Most of the arguments against the chopping-block classes will invoke necessity at some point--"you don't need Paladin if you have Cleric and Fighter." But you don't NEED any classes (or other specific rules), aka classless games exist. "You don't need it" generalizes all the way down. That's why you only start to see resistance to it at the 4-and-under mark: 4 is traditional, 3 is your last RPS stop, 2 is the last contrast. It's easy to ignore the costs of the necessity argument when there are a lot of classes, and (usually) the person recommending this either doesn't play or actively dislikes the classes they're eliminating--but, again, it becomes hard to say "no" to eliminative reasoning when you said "yes" to the exact same argument previously.
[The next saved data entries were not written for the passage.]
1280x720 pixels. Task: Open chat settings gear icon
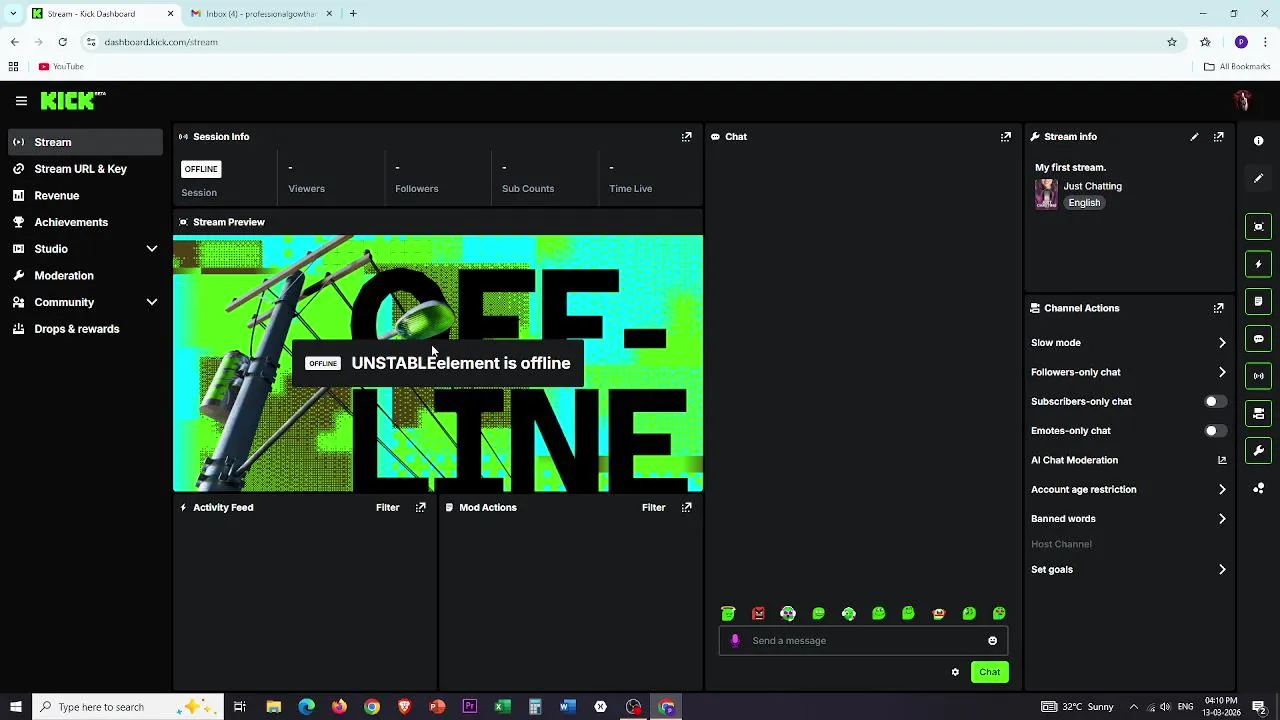click(x=955, y=672)
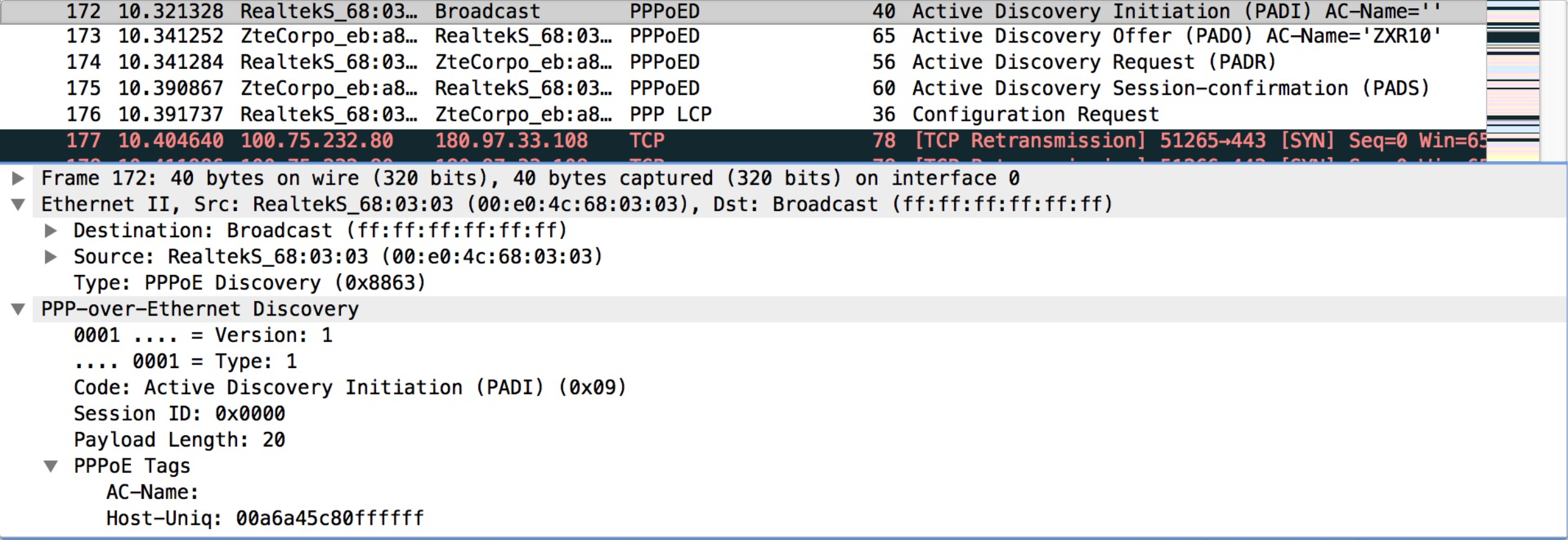Select the highlighted TCP Retransmission packet 177
This screenshot has width=1568, height=540.
[x=743, y=140]
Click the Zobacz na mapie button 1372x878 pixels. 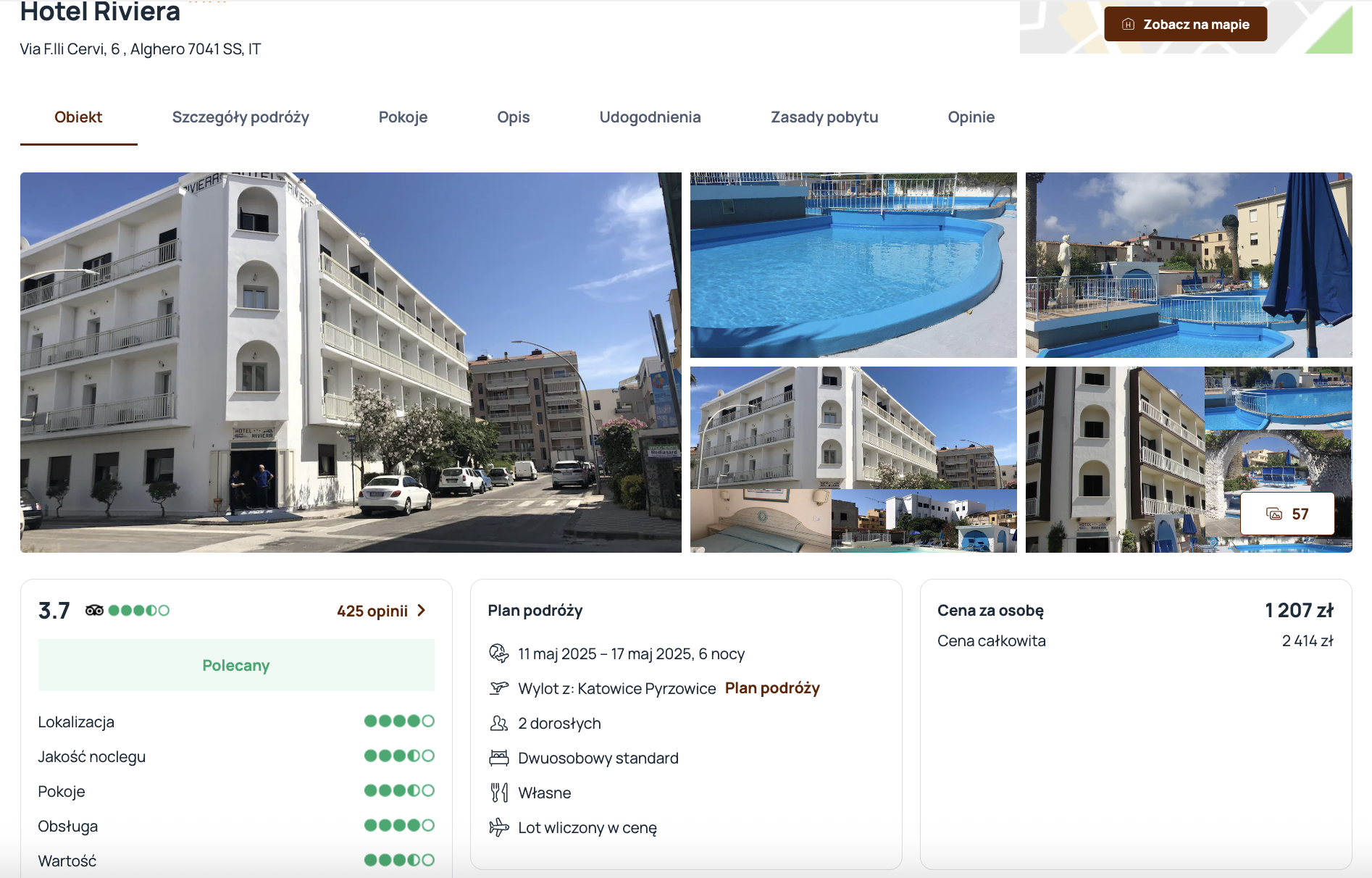click(1185, 24)
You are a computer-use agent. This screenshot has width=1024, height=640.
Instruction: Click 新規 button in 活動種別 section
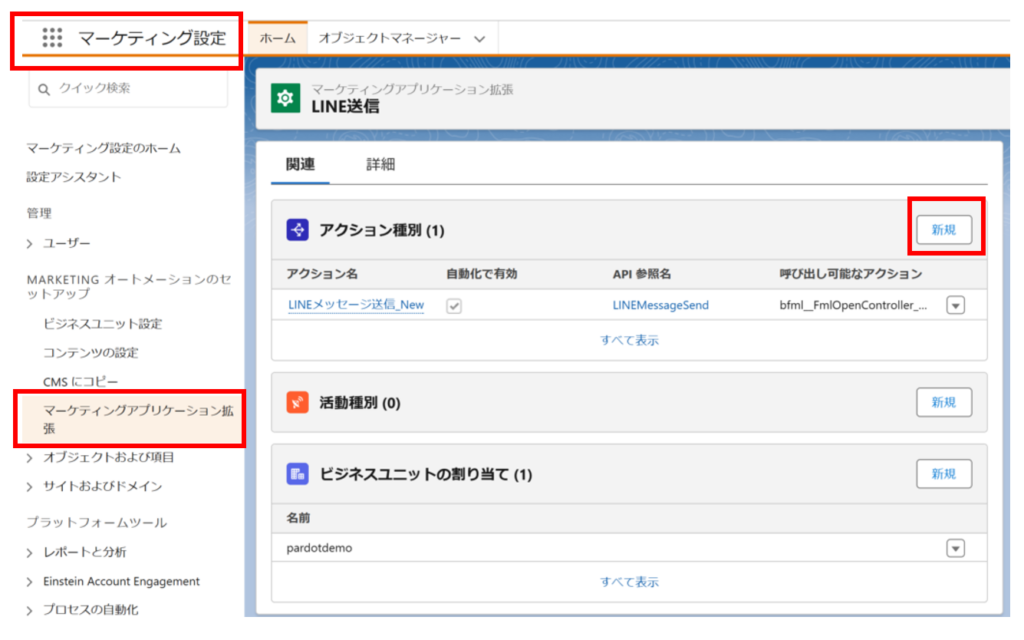tap(944, 402)
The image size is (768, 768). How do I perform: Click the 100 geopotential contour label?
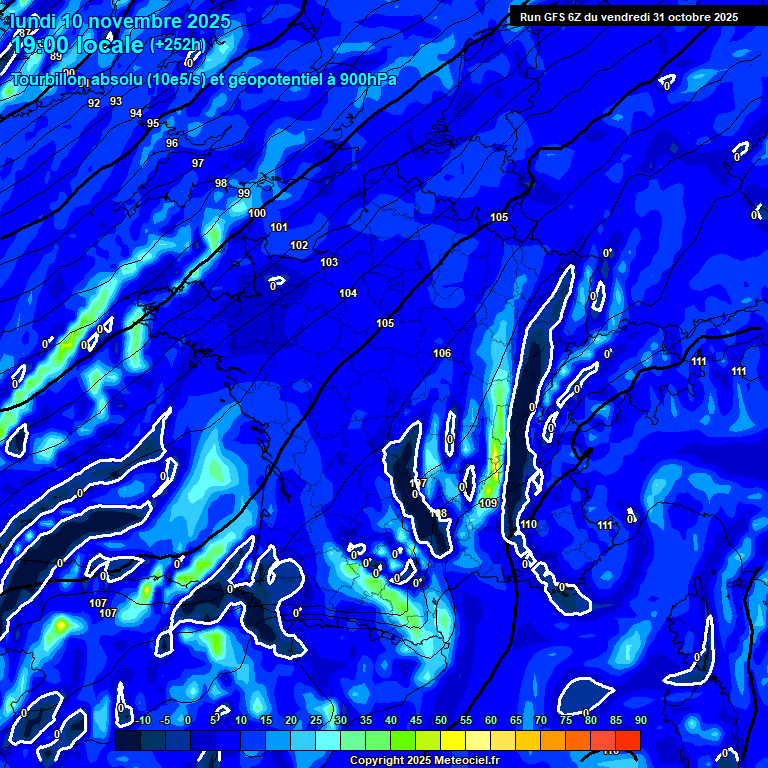[257, 214]
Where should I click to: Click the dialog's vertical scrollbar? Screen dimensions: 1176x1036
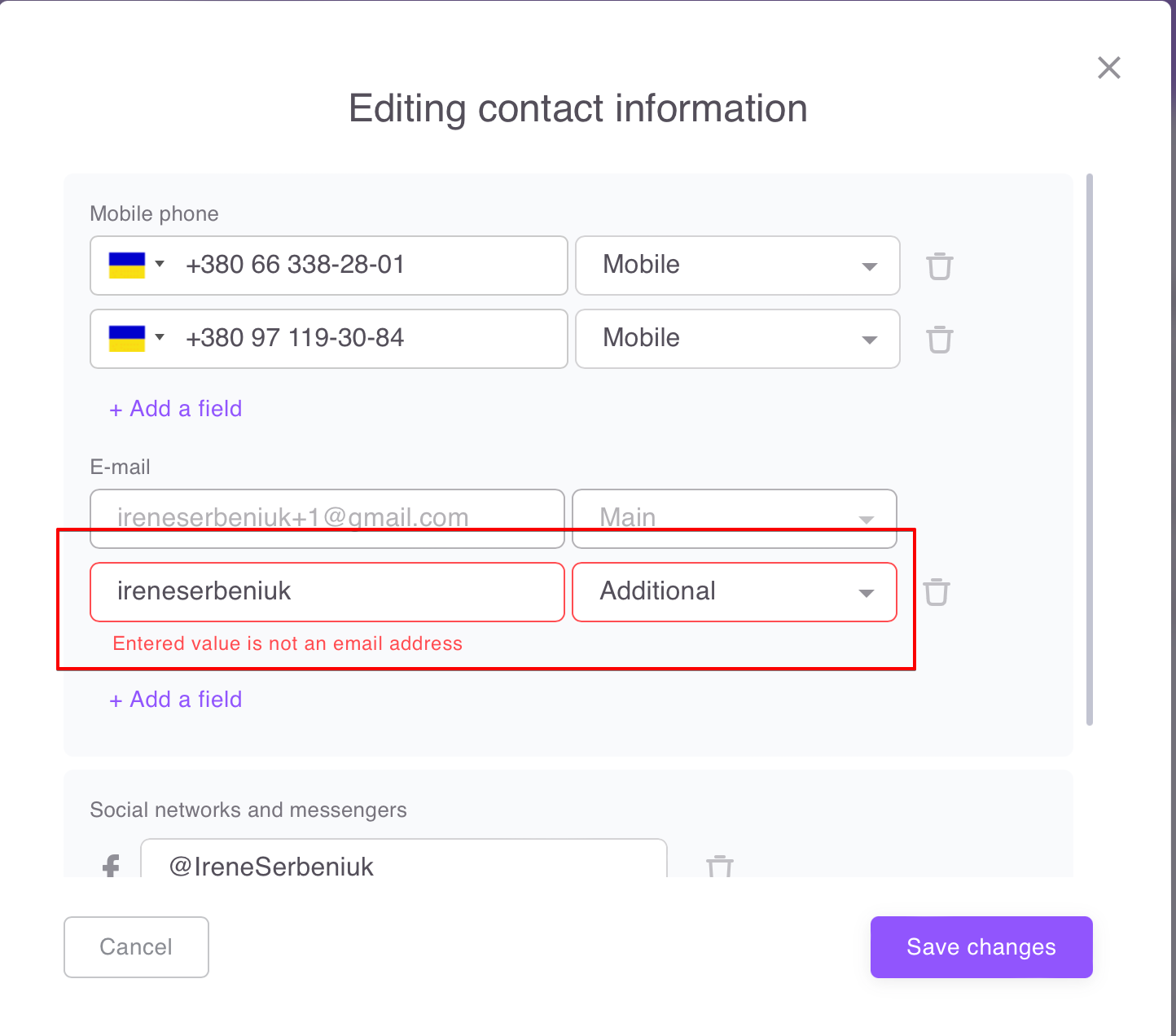[1090, 448]
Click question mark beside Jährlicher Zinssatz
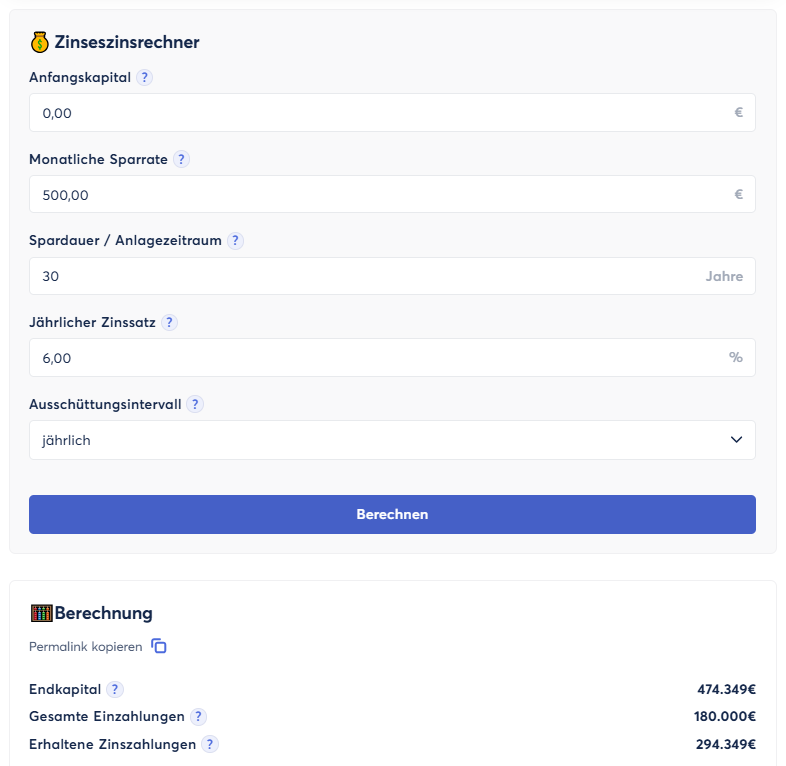Viewport: 786px width, 766px height. coord(169,322)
The other thing a lot of people are doing is trying to justify their pruning. Without a justification, many will ask either why the reductionist's preferences matter more (if speaking of the game overall), or why the reductionist is ignoring popular options. Now, the simple answer is "there is no reason, I just don't want them," but that doesn't really fly in discussion very well. So, for people engaging in a discussion about it, they'll cast about for justifications, for objectivity in their pruning. "Of course Paladin should be removed. It's just a weird Cleric variant!" Etc. But one can find "objective" justifications for removing any class, as long as one ignores enough costs and highlights enough benefits.

So...yeah. The arguments in favor of reductionism kinda form an express train to few-to-zero classes, and it's often hard to get off that train until you've stripped things down quite far. Stopping right in the middle feels ad-hoc and arbitrary; stopping early is easy, but has minimal impact, so there's not much reason to discuss it; and that just leaves stopping late.